視野を広げるきっかけとなる書籍をビジネスパーソン向けに厳選し、ダイジェストにして配信する「SERENDIP(セレンディップ)」。この連載では、経営層・管理層の新たな発想のきっかけになる書籍を、SERENDIP編集部のチーフ・エディターである吉川清史が豊富な読書量と取材経験などからレビューします。

「伝え方」に問題があった
1980年代の「ニューコーク」騒動

 書籍やネット記事でしばしば「マーケティングの大失敗」の例として引き合いに出されるのが、コカ・コーラ社の「ニューコーク騒動」だ。

 1980年代に、ライバルのペプシの猛追を受けたコカ・コーラ社が、伝統の味を変えた「ニューコーク(New Coke)」を発売したところ、全米から「コークの味を変えるな」との抗議や苦情が殺到し、一部の地域では不買運動まで起きた。
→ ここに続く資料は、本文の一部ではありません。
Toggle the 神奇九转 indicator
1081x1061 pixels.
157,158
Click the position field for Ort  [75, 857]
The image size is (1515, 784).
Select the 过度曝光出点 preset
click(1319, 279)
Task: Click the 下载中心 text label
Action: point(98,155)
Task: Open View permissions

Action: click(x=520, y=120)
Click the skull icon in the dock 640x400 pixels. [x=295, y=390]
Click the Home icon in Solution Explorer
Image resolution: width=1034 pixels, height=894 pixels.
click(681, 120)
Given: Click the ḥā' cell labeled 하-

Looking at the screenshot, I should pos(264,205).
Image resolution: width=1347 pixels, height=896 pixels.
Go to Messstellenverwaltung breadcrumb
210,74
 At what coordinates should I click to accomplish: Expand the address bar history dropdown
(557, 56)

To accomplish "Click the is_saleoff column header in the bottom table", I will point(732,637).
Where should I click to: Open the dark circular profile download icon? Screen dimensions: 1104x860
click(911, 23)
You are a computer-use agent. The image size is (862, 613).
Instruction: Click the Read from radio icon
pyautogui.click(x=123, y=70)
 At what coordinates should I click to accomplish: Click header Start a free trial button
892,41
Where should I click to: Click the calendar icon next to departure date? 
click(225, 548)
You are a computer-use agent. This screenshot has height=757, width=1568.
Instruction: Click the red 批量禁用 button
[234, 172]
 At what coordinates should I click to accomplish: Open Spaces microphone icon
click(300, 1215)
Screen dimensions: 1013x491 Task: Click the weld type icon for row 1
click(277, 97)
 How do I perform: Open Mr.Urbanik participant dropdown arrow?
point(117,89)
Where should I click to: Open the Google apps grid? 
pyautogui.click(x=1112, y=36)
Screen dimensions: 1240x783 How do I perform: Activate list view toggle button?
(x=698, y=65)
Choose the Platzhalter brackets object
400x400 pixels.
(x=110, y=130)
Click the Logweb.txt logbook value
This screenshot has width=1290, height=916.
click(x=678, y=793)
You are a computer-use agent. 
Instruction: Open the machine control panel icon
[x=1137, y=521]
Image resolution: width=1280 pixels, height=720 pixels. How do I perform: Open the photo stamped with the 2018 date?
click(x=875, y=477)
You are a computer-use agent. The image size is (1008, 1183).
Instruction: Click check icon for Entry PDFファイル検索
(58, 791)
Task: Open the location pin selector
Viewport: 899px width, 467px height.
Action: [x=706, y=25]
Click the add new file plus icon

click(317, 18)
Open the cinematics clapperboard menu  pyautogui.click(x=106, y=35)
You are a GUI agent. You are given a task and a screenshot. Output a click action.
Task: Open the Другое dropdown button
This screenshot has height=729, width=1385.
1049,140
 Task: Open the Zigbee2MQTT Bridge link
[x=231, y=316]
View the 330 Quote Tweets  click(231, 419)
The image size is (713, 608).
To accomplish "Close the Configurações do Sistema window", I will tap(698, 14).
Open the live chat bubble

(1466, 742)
激しい抗議に困惑したコカ・コーラ社は結局、数カ月後に旧来のコーラを「コカ・コーラ クラシックス」として復活させた、という顛末である。

 このケースで、失敗の原因としてよく指摘されるのは、ニューコークの発表前に行った20万人の試飲テストで、被験者に「従来のコーラが(ニューコークに変わるため)飲めなくなる」と伝えなかった点だ。試飲テストではニューコークの味の評価は高かったのだが、もし「これまでのコーラが飲めなくなる」ことが伝わっていれば「おいしいが、変更するほど味が魅力的ではない」といった評価も多かったかもしれない。それならば、ニューコーク発売と同時に「従来の味のコーラも残す」という判断もできただろう。

 さらに、ニューコークの発表時に、味の変更の理由を「消費者の好みに合わせた」などと、あいまいにしてしまったことも、騒動の原因として指摘されることが多い。消費者にしてみれば、よく理由もわからないまま、自分の好きな味が奪われることに反感を抱くのは当然ともいえる。

 ニューコークの失敗は、伝え方のミスが大騒動に発展した典型例といえる。現代で言う「炎上事件」なわけだが、近年のネットでの炎上を見ていると、伝える「順番」を間違うなどのミスが原因であることが目立つ。納得のいく理由がちゃんとあるのに、先にそれを言わないばかりに、受け手の勘違いで炎上してしまう。情報の拡散が速い現代のネット社会では、インパクトのある発言のみがあっという間に広がり、取り返しのつかないことになる。